Given exercise
Copy the records word for word, from the line with "Viewport: 1760px width, 752px" up to and including the line with "Action: 27,214".

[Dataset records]
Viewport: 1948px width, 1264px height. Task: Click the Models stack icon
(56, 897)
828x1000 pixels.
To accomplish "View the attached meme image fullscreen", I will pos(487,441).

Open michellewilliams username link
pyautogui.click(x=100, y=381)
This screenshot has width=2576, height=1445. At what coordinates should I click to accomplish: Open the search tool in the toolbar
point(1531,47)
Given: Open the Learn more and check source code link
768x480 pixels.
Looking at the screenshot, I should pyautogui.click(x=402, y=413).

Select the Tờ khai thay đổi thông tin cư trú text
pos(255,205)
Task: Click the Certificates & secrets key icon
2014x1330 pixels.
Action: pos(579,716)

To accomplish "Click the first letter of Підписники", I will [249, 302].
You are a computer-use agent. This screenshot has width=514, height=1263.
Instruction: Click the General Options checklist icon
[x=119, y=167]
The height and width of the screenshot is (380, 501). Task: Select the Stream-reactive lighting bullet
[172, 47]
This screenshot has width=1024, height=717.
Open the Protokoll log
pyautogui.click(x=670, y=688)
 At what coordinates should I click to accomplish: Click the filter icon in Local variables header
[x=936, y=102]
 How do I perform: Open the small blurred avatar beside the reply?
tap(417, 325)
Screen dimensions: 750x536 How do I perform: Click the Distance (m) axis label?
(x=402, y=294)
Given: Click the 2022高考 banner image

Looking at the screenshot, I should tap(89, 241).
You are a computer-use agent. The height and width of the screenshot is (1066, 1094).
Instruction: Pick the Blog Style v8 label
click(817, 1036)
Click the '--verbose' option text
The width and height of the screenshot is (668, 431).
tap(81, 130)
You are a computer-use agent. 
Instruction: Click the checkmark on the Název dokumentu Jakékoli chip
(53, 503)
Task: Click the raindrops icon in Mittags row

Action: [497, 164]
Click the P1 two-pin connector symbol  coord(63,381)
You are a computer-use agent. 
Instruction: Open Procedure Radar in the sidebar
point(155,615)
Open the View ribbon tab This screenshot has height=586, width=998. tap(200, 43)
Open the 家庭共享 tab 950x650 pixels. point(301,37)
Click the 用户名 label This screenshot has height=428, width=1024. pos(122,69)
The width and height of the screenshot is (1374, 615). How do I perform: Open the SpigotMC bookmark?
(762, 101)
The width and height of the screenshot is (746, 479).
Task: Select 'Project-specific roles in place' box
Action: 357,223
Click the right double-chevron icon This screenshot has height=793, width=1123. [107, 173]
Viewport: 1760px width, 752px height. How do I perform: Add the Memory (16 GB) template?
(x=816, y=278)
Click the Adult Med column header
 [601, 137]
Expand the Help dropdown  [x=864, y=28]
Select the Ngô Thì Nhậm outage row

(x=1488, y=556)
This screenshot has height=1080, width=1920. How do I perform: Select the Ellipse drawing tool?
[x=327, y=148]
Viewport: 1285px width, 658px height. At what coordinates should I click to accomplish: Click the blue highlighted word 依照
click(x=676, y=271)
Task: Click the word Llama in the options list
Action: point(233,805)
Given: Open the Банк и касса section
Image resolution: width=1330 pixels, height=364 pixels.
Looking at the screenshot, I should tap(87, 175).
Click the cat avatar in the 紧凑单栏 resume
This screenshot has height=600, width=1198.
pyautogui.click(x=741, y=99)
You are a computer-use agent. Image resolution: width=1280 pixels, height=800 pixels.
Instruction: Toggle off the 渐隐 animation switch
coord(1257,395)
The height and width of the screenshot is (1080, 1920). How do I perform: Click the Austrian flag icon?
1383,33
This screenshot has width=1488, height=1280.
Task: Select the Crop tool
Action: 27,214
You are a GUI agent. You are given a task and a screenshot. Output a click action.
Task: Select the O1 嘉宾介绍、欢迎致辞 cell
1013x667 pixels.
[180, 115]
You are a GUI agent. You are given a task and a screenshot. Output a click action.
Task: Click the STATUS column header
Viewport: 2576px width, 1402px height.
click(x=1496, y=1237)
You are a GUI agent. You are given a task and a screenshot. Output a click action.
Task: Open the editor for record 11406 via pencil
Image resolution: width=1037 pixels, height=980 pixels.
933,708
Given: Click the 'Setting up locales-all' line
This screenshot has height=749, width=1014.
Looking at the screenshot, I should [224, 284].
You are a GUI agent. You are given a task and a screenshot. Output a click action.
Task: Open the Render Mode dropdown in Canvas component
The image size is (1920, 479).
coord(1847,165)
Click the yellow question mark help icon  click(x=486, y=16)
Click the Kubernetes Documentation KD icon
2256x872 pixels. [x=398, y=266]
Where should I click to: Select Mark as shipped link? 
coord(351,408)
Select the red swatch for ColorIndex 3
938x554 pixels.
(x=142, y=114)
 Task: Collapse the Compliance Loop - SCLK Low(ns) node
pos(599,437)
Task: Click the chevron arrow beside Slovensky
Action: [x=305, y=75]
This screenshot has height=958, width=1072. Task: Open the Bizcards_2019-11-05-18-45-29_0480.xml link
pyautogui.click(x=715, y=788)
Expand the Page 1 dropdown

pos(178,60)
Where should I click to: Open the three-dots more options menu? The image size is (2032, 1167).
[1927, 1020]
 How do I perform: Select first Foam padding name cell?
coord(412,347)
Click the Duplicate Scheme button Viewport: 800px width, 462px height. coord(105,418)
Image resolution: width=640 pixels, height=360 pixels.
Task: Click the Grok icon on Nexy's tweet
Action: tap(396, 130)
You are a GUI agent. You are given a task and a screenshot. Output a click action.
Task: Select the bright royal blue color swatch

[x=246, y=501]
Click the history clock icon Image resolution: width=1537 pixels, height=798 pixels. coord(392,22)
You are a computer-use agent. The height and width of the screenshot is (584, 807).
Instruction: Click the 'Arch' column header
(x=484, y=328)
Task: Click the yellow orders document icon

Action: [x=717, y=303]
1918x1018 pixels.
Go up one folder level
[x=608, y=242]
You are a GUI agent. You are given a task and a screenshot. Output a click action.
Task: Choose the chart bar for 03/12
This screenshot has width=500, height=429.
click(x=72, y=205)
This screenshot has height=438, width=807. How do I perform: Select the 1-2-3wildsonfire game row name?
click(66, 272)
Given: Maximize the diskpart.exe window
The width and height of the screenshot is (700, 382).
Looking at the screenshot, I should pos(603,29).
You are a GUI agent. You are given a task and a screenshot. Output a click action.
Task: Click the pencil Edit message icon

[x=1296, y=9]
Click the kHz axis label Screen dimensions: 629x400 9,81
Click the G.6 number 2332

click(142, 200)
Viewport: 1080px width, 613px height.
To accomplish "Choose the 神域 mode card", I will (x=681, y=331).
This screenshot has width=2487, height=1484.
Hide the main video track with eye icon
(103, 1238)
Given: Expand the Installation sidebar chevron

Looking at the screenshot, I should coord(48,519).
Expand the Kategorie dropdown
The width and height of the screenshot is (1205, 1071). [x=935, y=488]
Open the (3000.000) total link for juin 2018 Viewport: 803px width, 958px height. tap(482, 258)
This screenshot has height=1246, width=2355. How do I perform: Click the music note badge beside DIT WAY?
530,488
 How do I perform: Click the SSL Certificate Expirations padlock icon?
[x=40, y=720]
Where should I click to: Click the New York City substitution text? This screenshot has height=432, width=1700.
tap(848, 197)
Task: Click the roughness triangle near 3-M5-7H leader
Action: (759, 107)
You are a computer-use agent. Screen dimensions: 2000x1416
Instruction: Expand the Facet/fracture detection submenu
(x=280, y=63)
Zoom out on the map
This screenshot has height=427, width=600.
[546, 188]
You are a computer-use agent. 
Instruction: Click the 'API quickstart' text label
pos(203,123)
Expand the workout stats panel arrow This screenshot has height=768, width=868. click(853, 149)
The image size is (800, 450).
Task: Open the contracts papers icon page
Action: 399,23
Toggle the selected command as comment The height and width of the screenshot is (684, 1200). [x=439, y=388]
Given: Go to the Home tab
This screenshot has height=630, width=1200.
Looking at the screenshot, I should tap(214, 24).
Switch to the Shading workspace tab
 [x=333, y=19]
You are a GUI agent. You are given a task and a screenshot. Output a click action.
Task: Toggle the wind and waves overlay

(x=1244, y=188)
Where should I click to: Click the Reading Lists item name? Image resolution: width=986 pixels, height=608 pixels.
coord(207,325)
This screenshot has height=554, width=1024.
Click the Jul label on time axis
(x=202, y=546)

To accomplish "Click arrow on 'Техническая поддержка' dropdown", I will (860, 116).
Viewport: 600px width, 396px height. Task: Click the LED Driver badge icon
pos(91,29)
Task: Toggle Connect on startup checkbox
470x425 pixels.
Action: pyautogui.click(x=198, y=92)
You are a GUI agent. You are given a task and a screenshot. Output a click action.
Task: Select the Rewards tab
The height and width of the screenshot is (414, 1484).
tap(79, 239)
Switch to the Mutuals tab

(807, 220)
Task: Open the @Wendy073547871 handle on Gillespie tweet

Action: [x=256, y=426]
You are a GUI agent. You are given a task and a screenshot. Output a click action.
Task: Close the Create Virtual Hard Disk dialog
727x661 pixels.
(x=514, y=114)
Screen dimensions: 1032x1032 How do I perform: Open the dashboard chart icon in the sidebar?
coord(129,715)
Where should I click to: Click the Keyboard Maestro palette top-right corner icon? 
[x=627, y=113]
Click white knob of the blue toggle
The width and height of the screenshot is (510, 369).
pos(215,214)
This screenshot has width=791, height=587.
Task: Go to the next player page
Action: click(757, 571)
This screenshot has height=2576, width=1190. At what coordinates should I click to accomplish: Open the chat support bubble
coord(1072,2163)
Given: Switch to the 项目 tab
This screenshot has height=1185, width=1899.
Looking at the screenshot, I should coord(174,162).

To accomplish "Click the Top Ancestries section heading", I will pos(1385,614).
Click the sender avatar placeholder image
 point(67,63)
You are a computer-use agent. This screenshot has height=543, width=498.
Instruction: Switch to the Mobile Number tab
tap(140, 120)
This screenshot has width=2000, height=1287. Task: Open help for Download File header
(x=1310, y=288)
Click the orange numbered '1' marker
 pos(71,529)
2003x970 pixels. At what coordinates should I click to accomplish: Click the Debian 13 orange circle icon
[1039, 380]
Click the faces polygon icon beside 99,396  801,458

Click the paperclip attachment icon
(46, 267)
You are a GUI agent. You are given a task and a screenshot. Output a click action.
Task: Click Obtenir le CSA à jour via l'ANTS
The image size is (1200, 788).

Final result
Viewport: 1760px width, 752px height. How do I perform: Add the Memory (16 GB) template?
(x=816, y=278)
Click the Adult Med column header
 [601, 137]
Expand the Help dropdown  [x=864, y=28]
Select the Ngô Thì Nhậm outage row

(x=1488, y=556)
This screenshot has height=1080, width=1920. How do I perform: Select the Ellipse drawing tool?
[x=327, y=148]
Viewport: 1285px width, 658px height. At what coordinates should I click to accomplish: Click the blue highlighted word 依照
click(x=676, y=271)
Task: Click the word Llama in the options list
Action: point(233,805)
Given: Open the Банк и касса section
Image resolution: width=1330 pixels, height=364 pixels.
Looking at the screenshot, I should tap(87, 175).
Click the cat avatar in the 紧凑单栏 resume
This screenshot has height=600, width=1198.
pyautogui.click(x=741, y=99)
You are a computer-use agent. Image resolution: width=1280 pixels, height=800 pixels.
Instruction: Toggle off the 渐隐 animation switch
coord(1257,395)
The height and width of the screenshot is (1080, 1920). How do I perform: Click the Austrian flag icon?
1383,33
This screenshot has width=1488, height=1280.
Task: Select the Crop tool
Action: 27,214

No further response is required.